INTRODUCTION: The prevalence of risky alcohol consumption, associated factors and its impact on the brain is not well established in clinically stable HIV patients. MATERIALS AND METHODS: Within the PIVOT neurocognitive sub-study, effectively suppressed HIV-infected adults on either standard cART or ritonavir-boosted PI monotherapy completed the Alcohol Use Disorders Identification Test (AUDIT) designed to detect risky alcohol consumption. They also completed a brief neuropsychological assessment (NPZ 5) composed by five measures. For this cross-sectional analysis, we calculated rates of hazardous (AUDIT=8-15) or harmful (AUDIT=16-19) consumption and likely dependence (AUDIT>20). We explored the association between risky alcohol intakes (AUDIT>8) and clinical/demographical variables, conducting logistic regressions when significant association was found (p<.05).
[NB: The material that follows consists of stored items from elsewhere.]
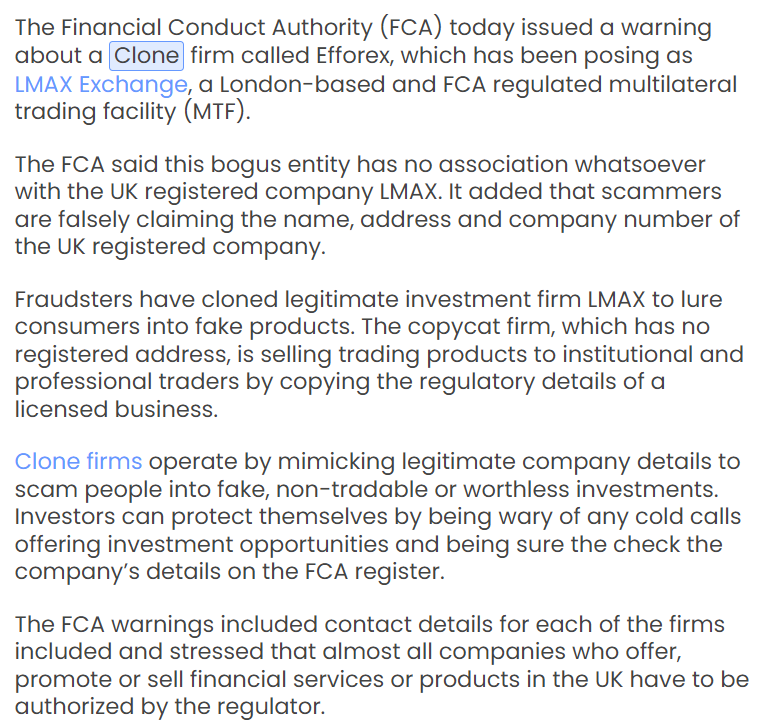This screenshot has width=770, height=728.
Task: Open the LMAX Exchange hyperlink
Action: 101,84
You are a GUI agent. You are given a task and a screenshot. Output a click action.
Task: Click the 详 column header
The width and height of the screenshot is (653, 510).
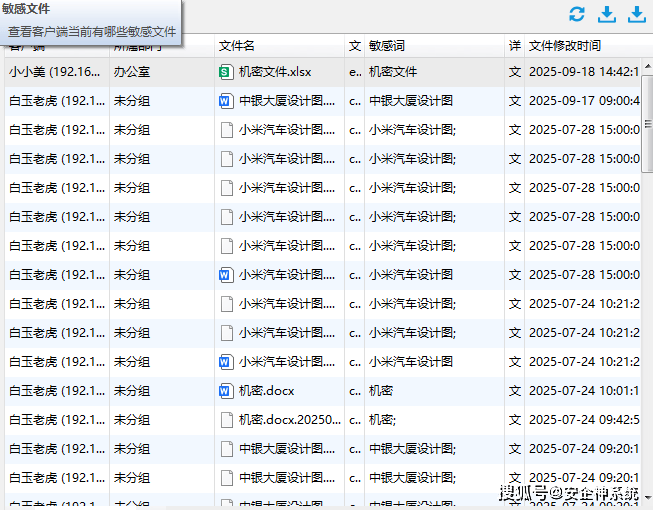click(514, 46)
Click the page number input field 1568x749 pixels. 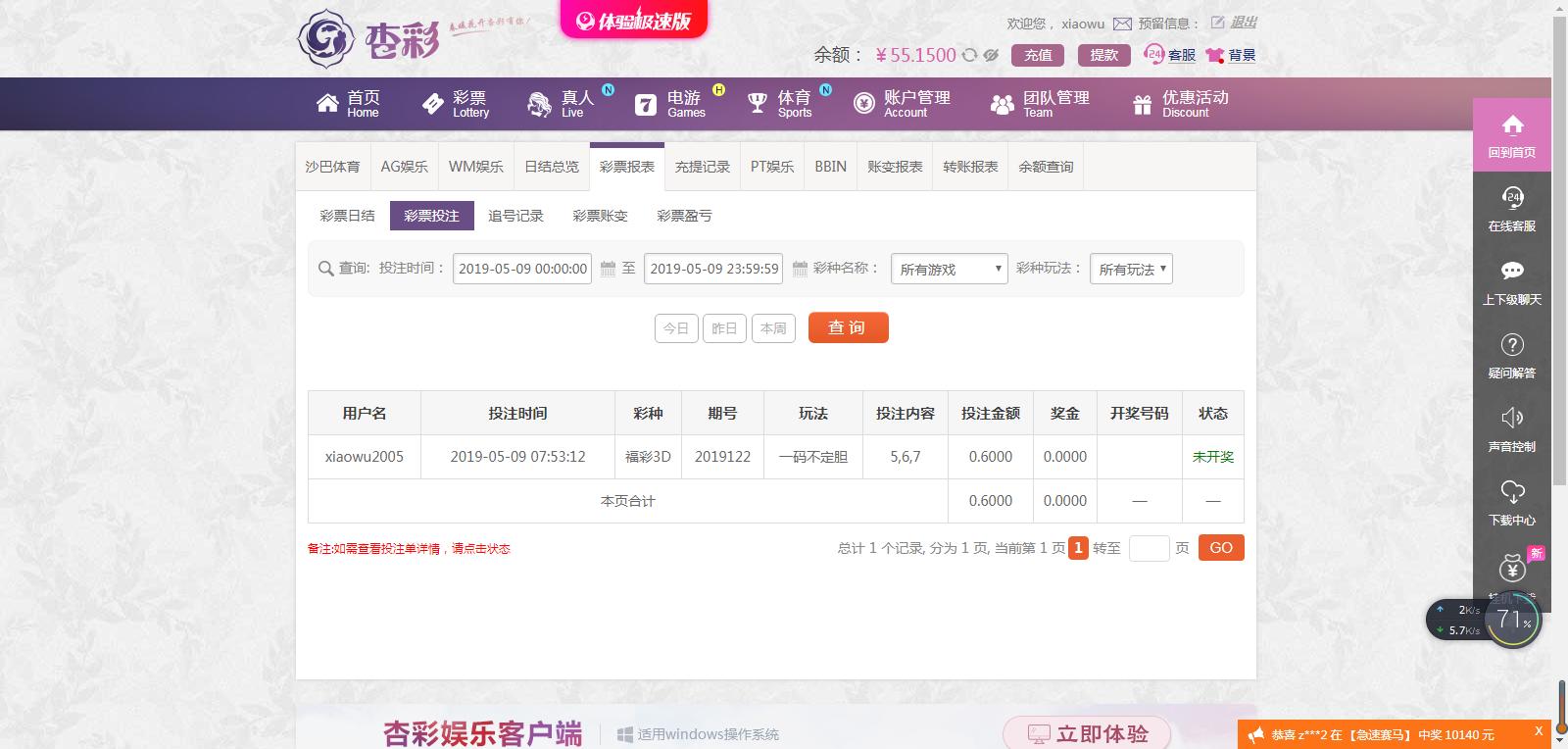point(1149,548)
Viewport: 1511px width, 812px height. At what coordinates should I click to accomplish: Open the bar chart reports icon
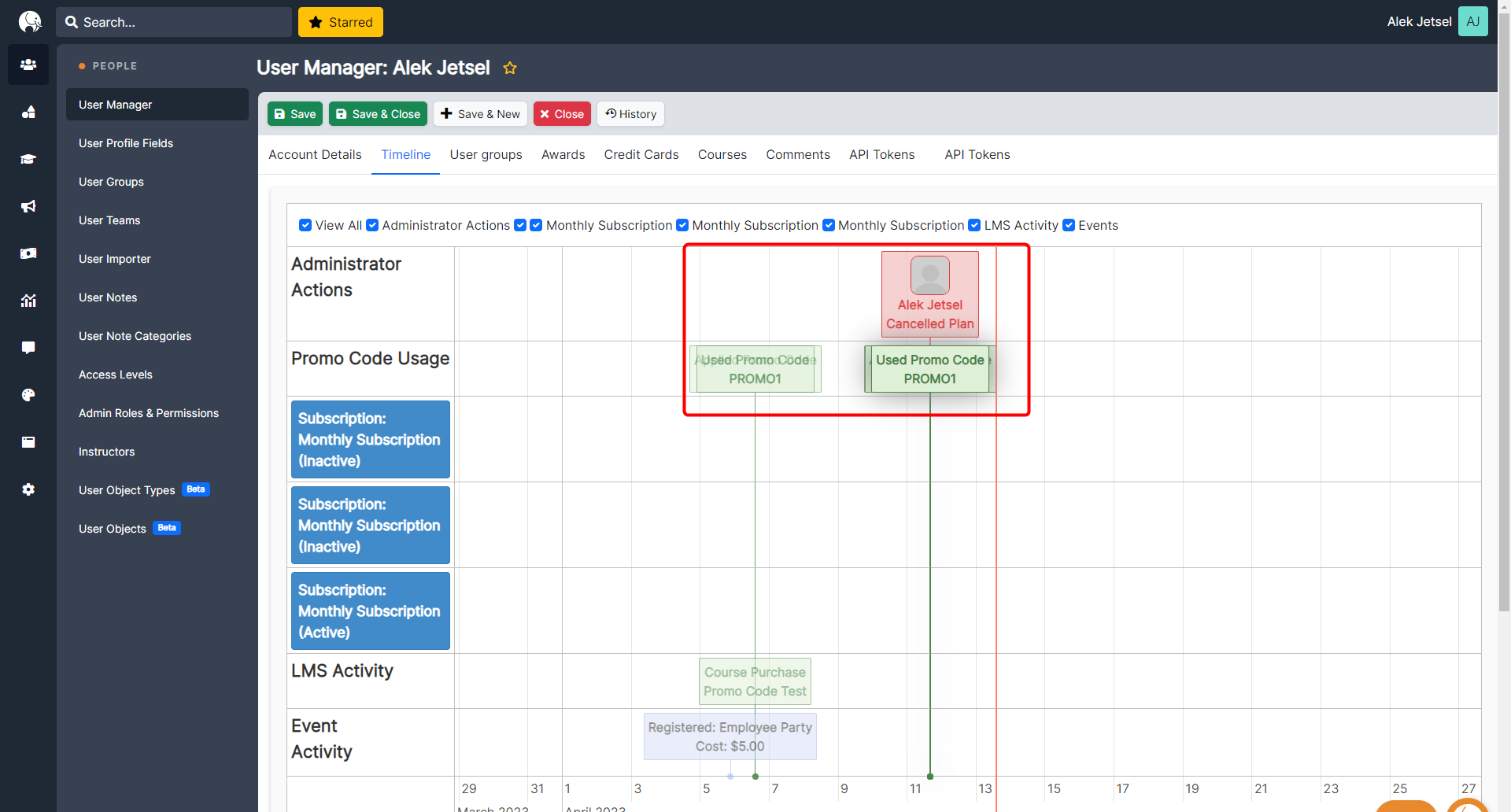pos(28,301)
Also, the association between cognitive performance and alcohol consumption was calculated and adjusted by potential confounders. RESULTS: Of the 146 included participants, the majority were male (86.3%), white (81.5%) and educated (mean years on formal education=15, SD=3.9). Average age was 47.6 years (SD=8.7), and 36.3% had risky consumption (29.5% hazardous, 6.2% harmful, 0.7% likely dependence). White ethnicity and male sex were positively associated with risky consumption (Table 1). After adjustments, white ethnicity remained significantly associated with risky consumption (1.64 [95% CI 0.34-2.95]; p=0.013). Better cognitive performance was associated with risky alcohol consumption in the univariate analysis (p<.001). After adjustment by ethnicity, sex and years of education, cognitive performance and risky alcohol consumption maintained significant association (0.45 [95% CI 0.19-0.70] p=0.001). CONCLUSIONS: Despite the substantially high prevalence of risky alcohol consumption, it was not associated with worse adherence, immunological or quality of life measures in this cohort of effectively suppressed patients but prevalence of likely alcohol dependency was extremely low. White patients were more vulnerable to risky consumption. Moreover, positive association between cognitive performance and risky alcohol consumption remained after adjustment. In our study, the association we found between cognitive function and alcohol consumption does not reflect the effect of alcohol dependency on cognition.